THE TASK: Word for word, copy the line that contains "The height and" and each line after it in the data below. Pictures stay out of the copy.

EXTRACTED ENTRIES:
________

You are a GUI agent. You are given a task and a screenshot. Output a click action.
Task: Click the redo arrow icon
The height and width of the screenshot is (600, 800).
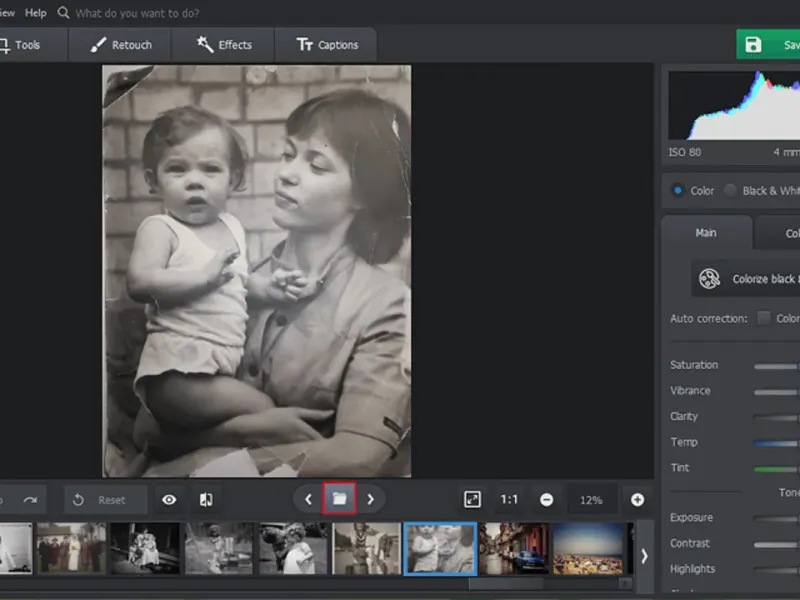pos(31,499)
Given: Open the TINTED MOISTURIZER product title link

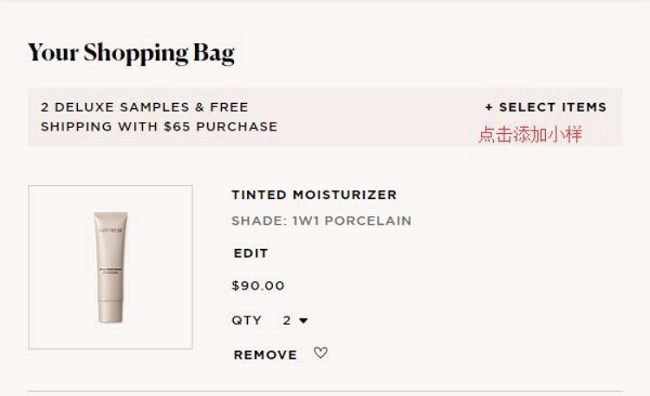Looking at the screenshot, I should [x=314, y=194].
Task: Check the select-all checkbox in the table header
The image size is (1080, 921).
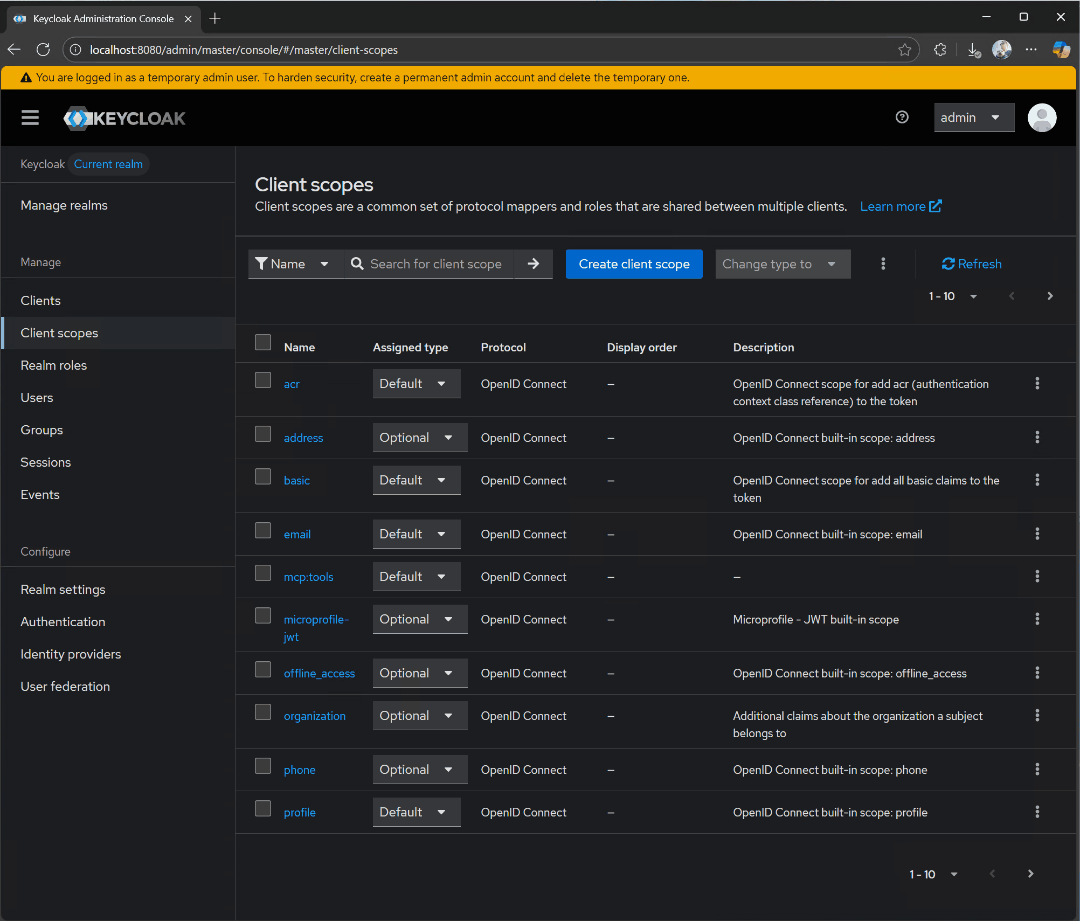Action: (262, 341)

________

YOUR RESPONSE:
The height and width of the screenshot is (600, 800).
pos(31,499)
Given: Open the TINTED MOISTURIZER product title link

Looking at the screenshot, I should [x=314, y=194].
Task: Check the select-all checkbox in the table header
The image size is (1080, 921).
Action: (262, 341)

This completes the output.